Pumas cerró el Clausura 2026 con autoridad al imponerse 0-2 sobre Pachuca en el Estadio Hidalgo, en un duelo directo por la parte alta de la tabla que terminó confirmando el gran momento universitario rumbo a la liguilla.
El partido prácticamente se definió desde temprano. Apenas al minuto 5, Uriel Antuna apareció dentro del área para abrir el marcador con un certero remate, aprovechando un descuido defensivo de los Tuzos y marcando el ritmo de lo que sería una noche complicada para los locales.

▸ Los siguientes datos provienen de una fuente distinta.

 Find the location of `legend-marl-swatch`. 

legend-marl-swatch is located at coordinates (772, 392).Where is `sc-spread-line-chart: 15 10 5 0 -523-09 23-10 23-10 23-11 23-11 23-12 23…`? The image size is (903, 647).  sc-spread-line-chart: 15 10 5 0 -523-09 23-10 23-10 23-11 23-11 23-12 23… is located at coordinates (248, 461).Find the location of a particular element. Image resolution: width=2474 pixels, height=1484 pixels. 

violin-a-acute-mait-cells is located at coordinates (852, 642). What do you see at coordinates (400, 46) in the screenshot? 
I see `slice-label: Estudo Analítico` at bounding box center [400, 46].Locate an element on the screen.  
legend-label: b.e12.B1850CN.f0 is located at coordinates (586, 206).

Pachuca intentó reaccionar, pero entre la presión felina y la expulsión que condicionó el trámite, nunca logró asentarse en el encuentro. Mientras tanto, Pumas supo manejar los tiempos y esperar el momento justo para ampliar la ventaja.
Ese momento llegó justo antes del descanso. Al 45+3, Robert Morales convirtió desde el punto penal para el 0-2, un golpe psicológico del que Pachuca ya no pudo levantarse.
En la segunda mitad, el guion no cambió demasiado. Pachuca, con más empuje que claridad, buscó descontar, pero se encontró con una sólida actuación defensiva y con un Keylor Navas determinante bajo los tres palos. Pumas, por su parte, administró la ventaja con inteligencia y cerró el partido sin mayores sobresaltos.
El resultado no solo significó un triunfo de visitante: también consolidó a Pumas como uno de los equipos más fuertes del torneo, mientras que Pachuca dejó dudas en un momento clave previo a la fase final.
Un cierre contundente para los universitarios, que llegan a la liguilla con credenciales serias de candidato.